Around the time those fireworks were going on with sorta candidate Anthony Weiner today in New York, I went out to get a coffee and about a block and a half from our office walked into a press event for Bill de Blasio, the guy who you’d have to say at this point is the most likely person to become the next Mayor of New York.
For those of you who haven’t followed this race – and if you’re not from this area, why would you – de Blasio has opened up what appears to be a double digit lead in the Democratic primary. Perhaps enough to win the primary outright and avoid a run-off. Meanwhile, despite the fact that New York has had 20 years or Republican mayors, the candidates fielded by the GOP this year are such relative non-entities that it seems pretty likely the Democratic nominee wins. The one important caveat is that polling in a city – and especially this city – is not like national elections where you can be quite confident that the average of the polls will pretty close to predict the result. In recent years public polls have significantly missed the final result. So nothing is for sure.

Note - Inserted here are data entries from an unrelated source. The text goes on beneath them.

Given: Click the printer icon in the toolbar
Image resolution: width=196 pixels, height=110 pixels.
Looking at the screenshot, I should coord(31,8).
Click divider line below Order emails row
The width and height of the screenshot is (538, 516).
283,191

The interesting thing about de Blasio (and the fact that he might win) is that he is running as an unabashed progressive. And since that can mean so many things, I mean it in this specific sense: for three decades rising economic inequality has been a cornerstone of the Democratic critique of the direction of the country. It’s been a theme of many campaigns. Yet most elected Democrats, particularly those in executive positions, have shied away from implementing the set of policies that might actually change or ameliorate the trend. That applies to Clinton and Obama, the vast majority of Democratic governors and mayors, though many have done important things. (Whatever the merits of neoliberal economics, it has clearly not solved the problem of growing inequality and stagnating incomes for most Americans.) I don’t know if those ‘things’ will work in the big picture. (That’s not just a throwaway line. I’m cautious and somewhat skeptical about our ability to shift these trends through policy. So much of our national politics focuses on fights between reasonable changes like health care reform and completely crazy ideas like a flat tax or Social Security privatization that a lot of these questions about how you’d ideally set things up … well, I’m not sure how much thought I’ve even given those things.) But de Blasio’s campaign is framed around the problem of inequality and he’s been pretty specific about what he’d do. The centerpiece is a sizable hike in the taxes of upper income New Yorkers to pay for universal pre-k and after school programs throughout the city. The rest center around policies and laws to prop up the low-end wage structure.
How much you can really move the needle on these questions in a single city with two other states nearby is a very open question. But New York, given its size and the relative immobility of some of its major industries, is perhaps the only city where you could take a stab at it. So it will be interesting to see how this all plays out.